Sanat, bir medeniyeti anlamanın en iyi göstergelerinden biridir….
Sanatsal dil; felsefe, hikmet, kelam, ahlâk ve tasavvuf dillerinin daha iyi anlaşılmasını sağlamış, göze ve gönle hitap edecek şekilde daha derinden kavranmasına yardımcı olmuştur.
Elif Üner
İslâm sanatının dili de, insanın gözüne, gönlüne, kulağına, ruhuna, aklına ve sırrına hep birden hitap eden bir dildir. Bu özelliği ile bu sanat, insanın ve âlemdeki esrarın keşfinde önemli bir araç olarak işlev görmüştür.

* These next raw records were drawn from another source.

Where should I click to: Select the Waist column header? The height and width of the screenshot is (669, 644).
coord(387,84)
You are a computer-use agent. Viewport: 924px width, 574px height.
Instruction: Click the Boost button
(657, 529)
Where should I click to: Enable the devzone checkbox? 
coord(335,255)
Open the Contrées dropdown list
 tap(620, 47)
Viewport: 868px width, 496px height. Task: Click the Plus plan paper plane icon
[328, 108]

İslâm dini, akla büyük önem vermekle beraber insanın duygu ve tecrübelerine de aynı ölçüde önem verir. En güzel vasıflarla yaratılmış insanın öne çıkan bir özeliği de estetik duyarlılığa sahip olmalarıdır. Kâinattaki düzen ve ahengin algılanması ve insanın varlık bilincinin idrakine varması, Yaradan’ın sonsuz kudretine hayranlık duyması, estetik bir bakış ve algılayış içinde gerçekleşir.

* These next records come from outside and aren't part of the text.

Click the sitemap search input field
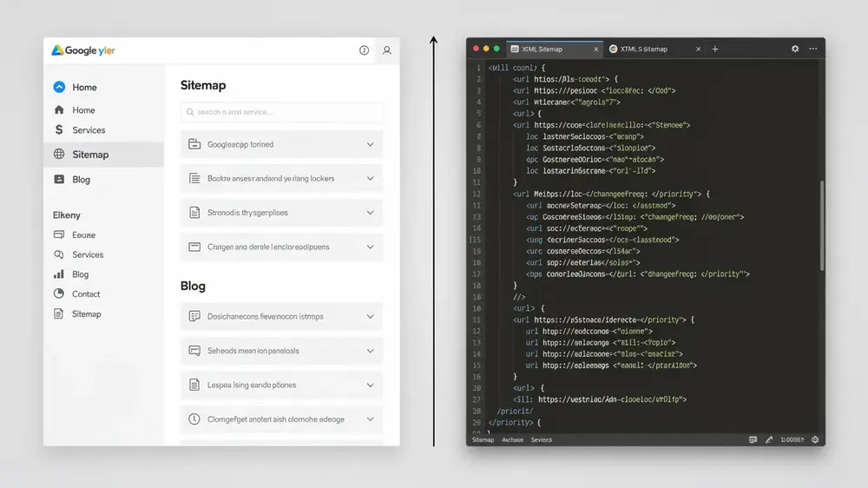868x488 pixels. pyautogui.click(x=281, y=112)
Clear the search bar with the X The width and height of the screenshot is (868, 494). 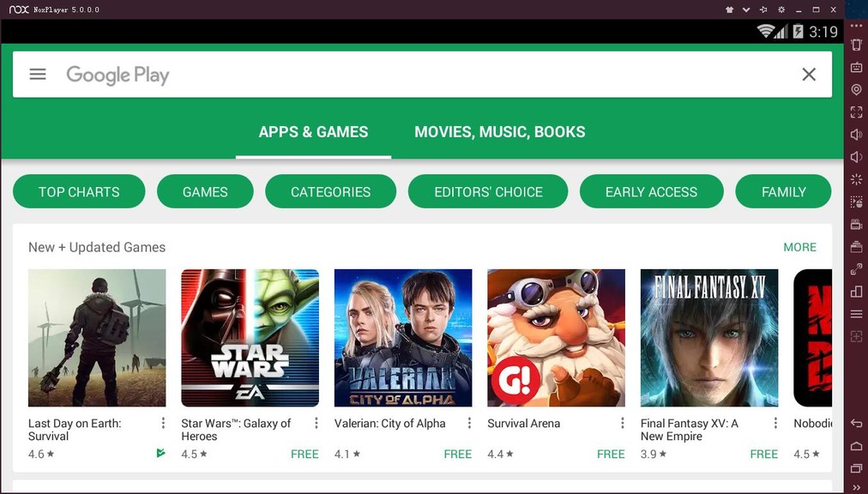(809, 75)
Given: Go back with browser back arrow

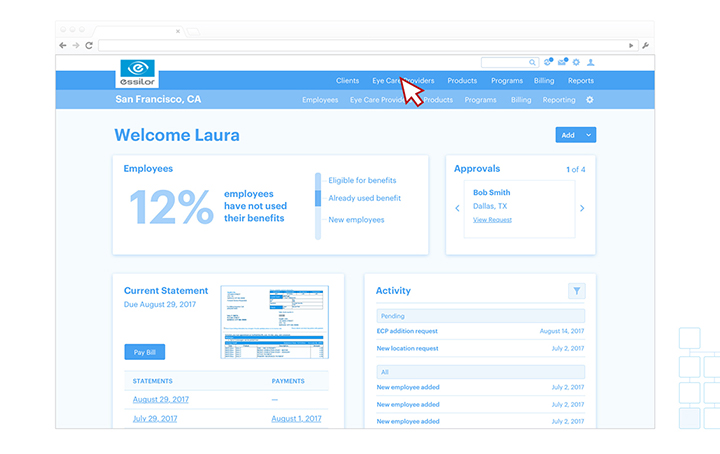Looking at the screenshot, I should coord(63,45).
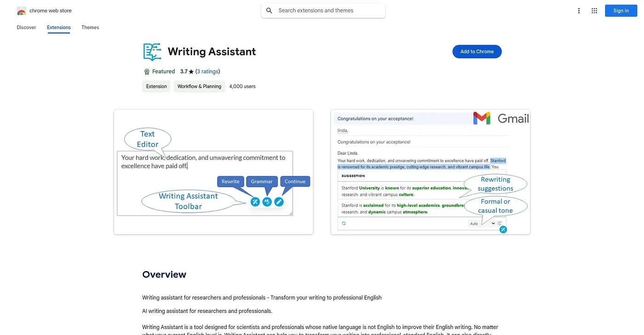Open the Auto tone dropdown in screenshot
This screenshot has height=335, width=644.
click(482, 223)
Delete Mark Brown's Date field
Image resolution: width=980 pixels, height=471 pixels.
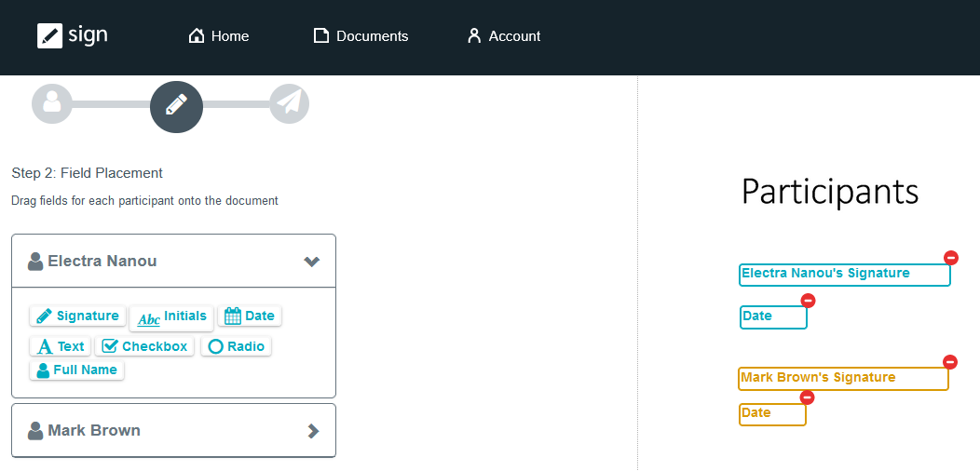coord(807,397)
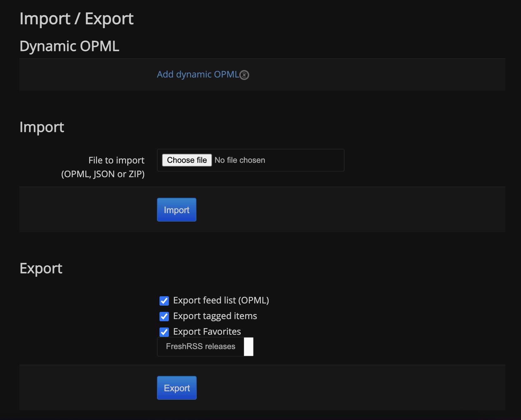The height and width of the screenshot is (420, 521).
Task: Select the feed selection list box
Action: tap(205, 347)
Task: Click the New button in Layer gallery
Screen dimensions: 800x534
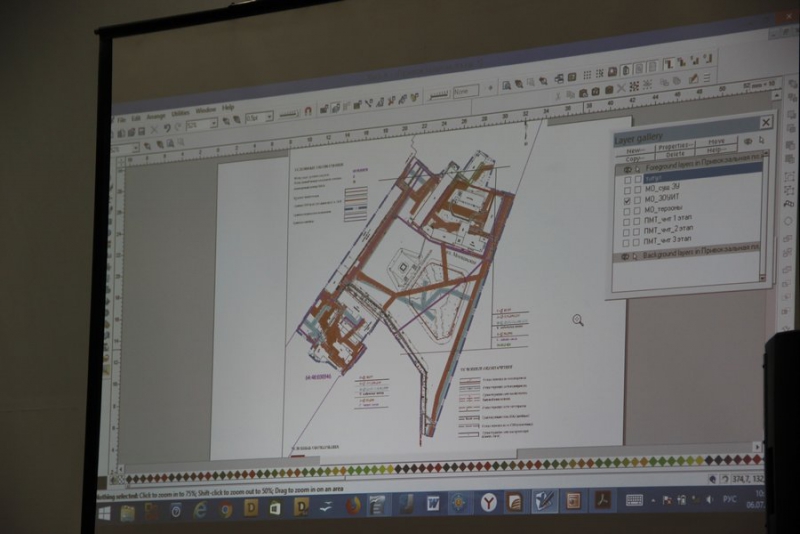Action: click(x=635, y=150)
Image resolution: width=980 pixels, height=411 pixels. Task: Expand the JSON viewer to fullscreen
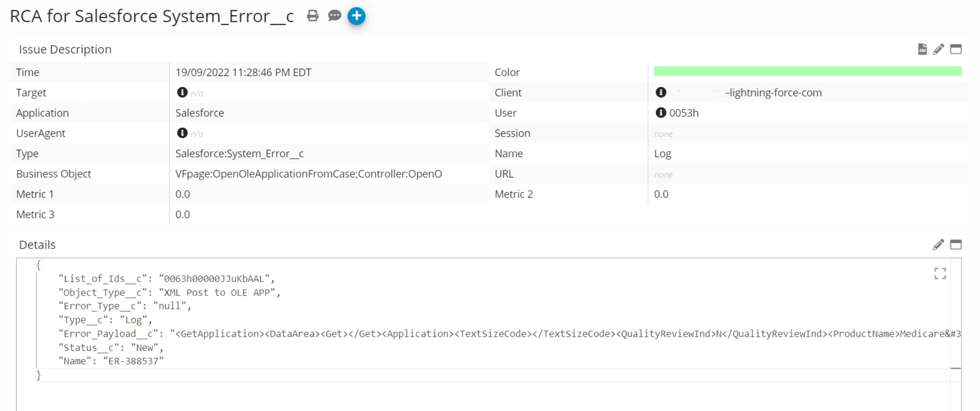point(940,274)
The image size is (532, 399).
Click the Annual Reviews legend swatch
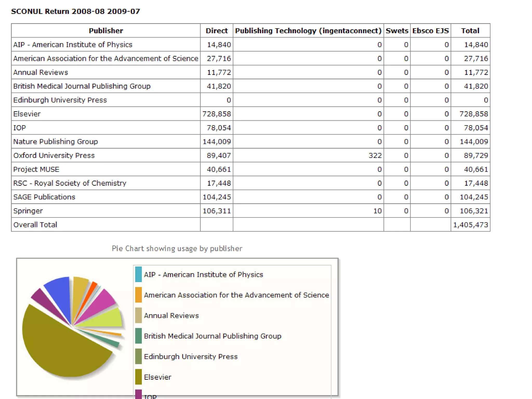click(138, 315)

İslâm sanatını diğer sanatlardan ayırt eden özelliklerinden biri bu sanatın görünür ve yaşanan dünyayı, gayb ile bağlayan bir köprü olmasıdır. Yani, köklü medeniyetimizin sanat eserleri, ortaya çıkış süreçlerinde, sanatçı, Allah’ın iradesine bağlı olduğunu hep hatırında tutar, mükemmelliğe ulaşamayacağını bilir ve en büyük sanatçının yani asıl musavvirin, Allah olduğunun bilincindedir. Sanatçılar içlerinden gelen iman ve heyecanla eserler ortaya koyarlar ve böylece “aşk” olarak tanımlanacak bu durum, İslâm sanatının ve estetiğinin oluşumunu gerçekleştirir ve bu aşk, artistik bir form içinde göz kamaştırıcı bir şekilde ifadeye kavuşur. Bu sanatın dilini anlayan bir insan âlemde asla yalnız olmadığını anlar. Böylece hakikate erme için bir yol açılmış olur.
Hakikate erme noktasında akıl ile kalbi buluşturmak gerekir. Sanat vasıtasıyla aklı ile kalbini buluşturan insan, kendi bedenî varlığı içinde parçalanmayı önleyerek kendi bütünlüğünü korumuş olur.
İslam sanatlarındaki estetiğin derinliği, insan ruhuna tesir eden gücü ile günümüz estetiklerinden farkını ortaya açıkça bu şekilde koymuştur.